因使用遠端桌面,連線至Server 2003,發現在輸入帳號與密碼後,畫面只會閃一下,而無法進入遠端電腦,至該遠端電腦,以本機方式登入系統,確認可正常登入,經檢查Even Log發現,在System Log會出現來源為KsaSrv ID碼為6035之錯誤訊息,其Log內容如下:
在登入過程中,使用者的安全性內容累積太多識別碼,這是不尋常的狀況,請從一些通用或本機群組中,移除使用者來減少安全性識別碼的數目,以便傳入安全性內容中
目前嘗試過,把安全性 Log清除,以及檢查相關帳號之設定,皆無法修復,但若是將主機重新啟動,則會恢復正常
OS:Windows Server 2003 R2 For 32 Bit,未Join Domain
H/W IBM X3550 Server
看樣子是這個帳號隸屬於太多group之類的.., 請參考下列參考資料:
http://kb.prismmicrosys.com/evtpass/evtPages/EventId_6035_LsaSrv_49595.asp
http://support.microsoft.com/default.aspx?scid=kb;en-us;275266
http://download.microsoft.com/download/8/f/3/8f36dfe4-47d0-4775-ad5a-5614384921aa/AccessTokenLimitation.doc
微軟曾對此問題整理文件說明
he access token limitation is particularly problematic for domain controllers. A domain controller which has reached the access token limitation is no longer able to authenticate with other domain controllers, resulting in services such as replication no longer functioning.

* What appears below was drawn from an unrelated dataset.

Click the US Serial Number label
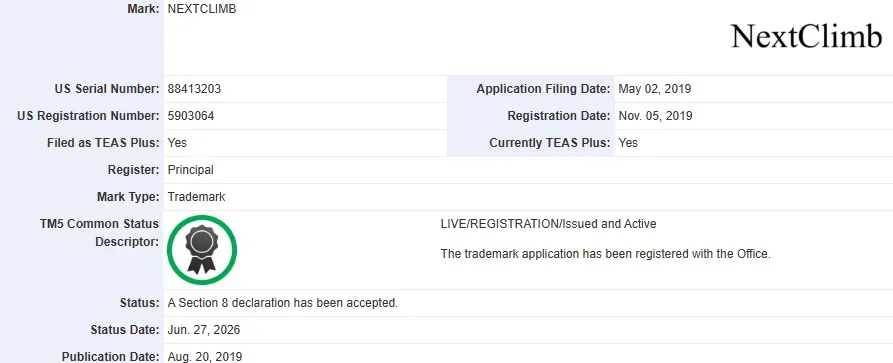The image size is (893, 363). click(x=107, y=89)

If a replication failure on a domain controller occurs due to an access token limitation problem, errors such as the following appear in the Event Log:
• System
• Source: LSASRV
• EventID: 6035
• Message text:
During a logon attempt, the user’s security context accumulated too many security IDs. This is a very unusual situation. Remove the user from some global groups to reduce the number of security IDs to incorporate into the security context.
User's SID is S-1-5-18
If this is the Administrator account, logging on in safe mode will enable Administrator to log on by automatically restricting group memberships.
For Event 6035, you receive more than one of these System errors. You get multiple errors for the Domain Controllers group which is locked out and errors for the specific domain controller which had the access token limitation problem. In the message text above, the number in "User's SID is S-1-5-18" is a variable unique to each domain controller.